Quite the accounting! Let me see if I get this. The GNP in 2015 was about 18000 billion, or about 30% of the entire worlds income. Medical care is about 20%. So, there is lots of money available for medical practitioners, correct? So, who thinks anyone getting $ from this bank account would want to change the bank account? It seems that a consequence of having all that money around, given that people in power like to get lots of money, that there will be many “industries” applying for access to the pot? So, all of these alphabet soups are consequences, not causes, correct? So what is the cause? An economy begging for something to grow? The meted out decisions of those who have the greatest conflict of interest – physicians? Dr Hadler’s ideas for insurance are wonderful, I can attest, but unproven. If there is still lots of money around and physicians are still deciding, I am not sure any insurance system can stop the flow. The only solution, in addition to a supportive insurance system, is to stop letting physicians decide or even opine on anything. The only solution is to let the only system left that is not conflicted make the decisions about the value of service – informed people.

Member
Nov 28, 2016

Proud to call myself a “Charter Hadlerian” Have read all of Nortin’s books and as many articles/interviews I can find. Nortin’s commencement address to The University of Michigan Medical School can be found on YouTube here https://www.youtube.com/watch?v=iknU6XpYG5Q

Member
Allan
Nov 28, 2016

Thanks for posting this video that places a more positive perspective on Medicine. As a retired Internist with a son that is a physician as well I can certainly say that Dr. Hadler provided those physicians with something they should all cherish. Physicians are not providers and not every problem deserves a medical solution. Patients are a lot smarter than we might believe, so give them leeway to run their own ship. That means freedom of choice in all aspects of healthcare delivery.

Member
Nortin Hadler
Nov 27, 2016

Neil, I became convinced 25 years ago that our healthcare system had lost its moral compass and was hell bent on becoming irretrievably perverse. I started designing alternatives that might be feasible. False starts, bruises, a few editorials, and much wisdom resulted from pushing this boulder up the slope. Three years ago I found a chink in the “system’s” armor. I and a group of close and committed senior colleagues have been at this intensively.
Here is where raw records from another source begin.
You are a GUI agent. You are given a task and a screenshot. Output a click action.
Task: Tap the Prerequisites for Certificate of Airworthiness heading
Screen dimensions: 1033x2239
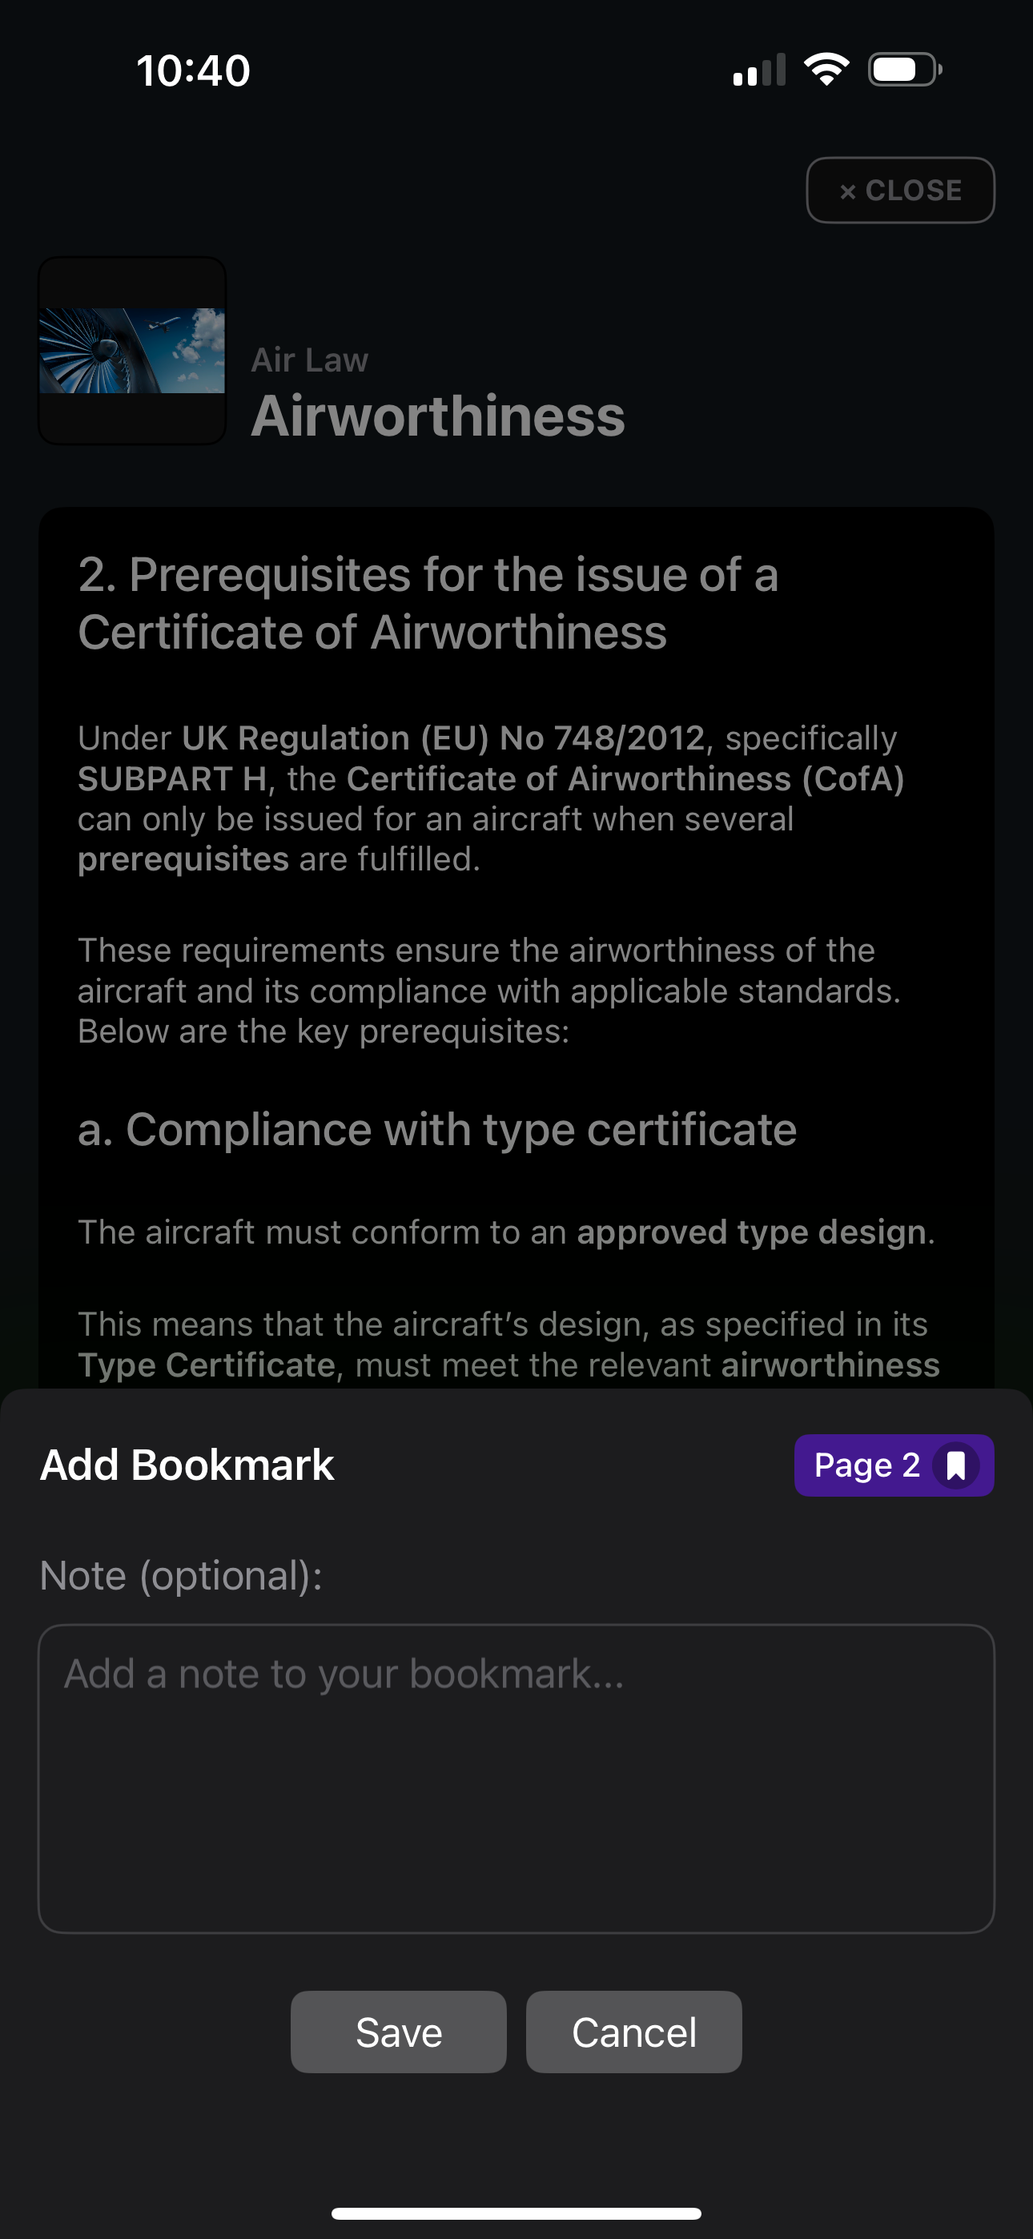pos(428,603)
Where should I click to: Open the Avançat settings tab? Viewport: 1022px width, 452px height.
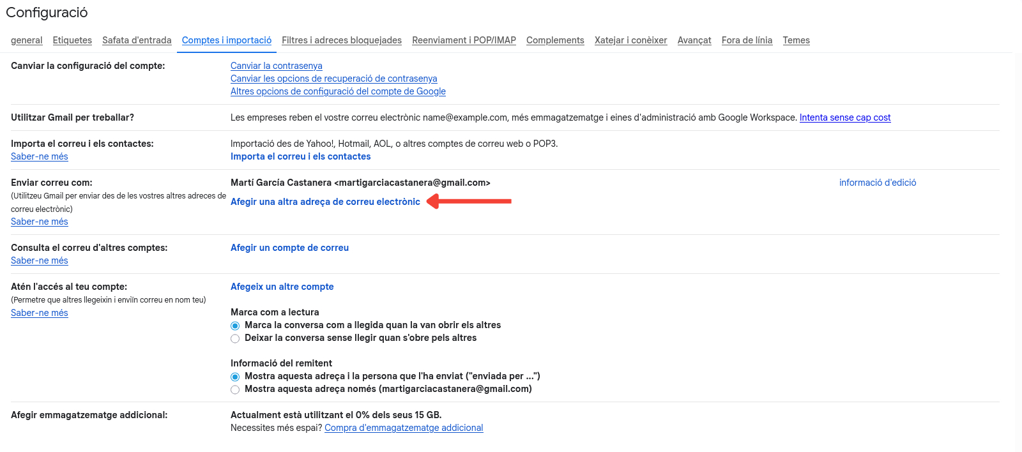tap(694, 40)
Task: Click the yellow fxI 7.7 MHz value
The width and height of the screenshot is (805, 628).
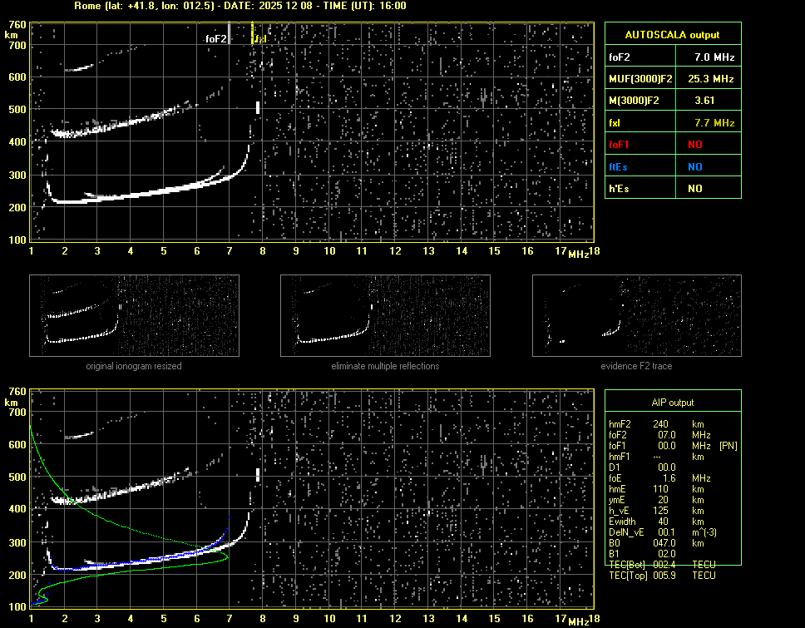Action: tap(714, 123)
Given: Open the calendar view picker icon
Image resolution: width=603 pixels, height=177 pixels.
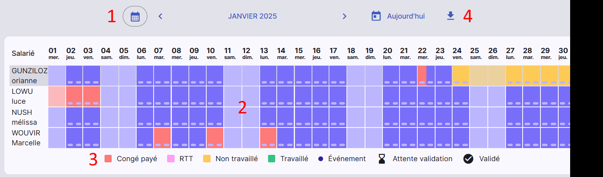Looking at the screenshot, I should (x=135, y=17).
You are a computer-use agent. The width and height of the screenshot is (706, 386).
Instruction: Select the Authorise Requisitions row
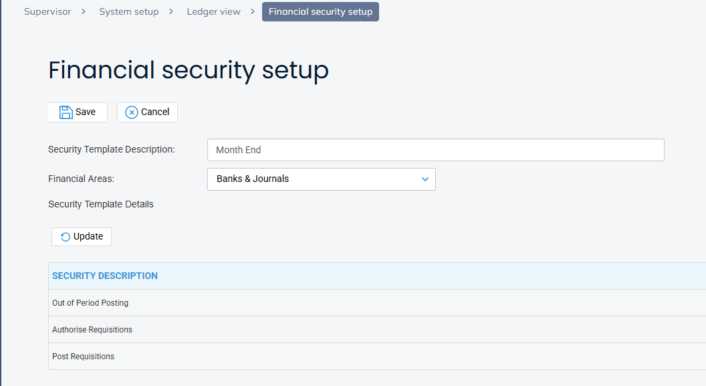92,330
We are very close to legislation in another state that will allow a proof-of-concept with >3 million of an alternative healthcare system. I’ve been pushing this boulder up the slope for 25 years- essentially full time the past 2 years when a chink in the armor was apparent. I’ve written little about it. However, when “By the Bedside of the Patient” was out for review, one of the reviewers forcefully asked the same question. I responded with Chapter 9. Take a look; the book is widely available

Member
Nov 27, 2016

I, too, am interested in your alternative(s) Dr Hadler. Technological progress, done right, is expensive but you get what you pay for. So it’s realistic to expect costs to grow *some*. But about the time HCA decided to do with hospitals what McDonald’s was doing for hamburgers retail healthcare prices began to accelerate. Prior to that American hospitals were all non-profit operations as were the Blues which were practically philanthropic in their missions — Blue Cross for hospitals and Blue Shield for professional care.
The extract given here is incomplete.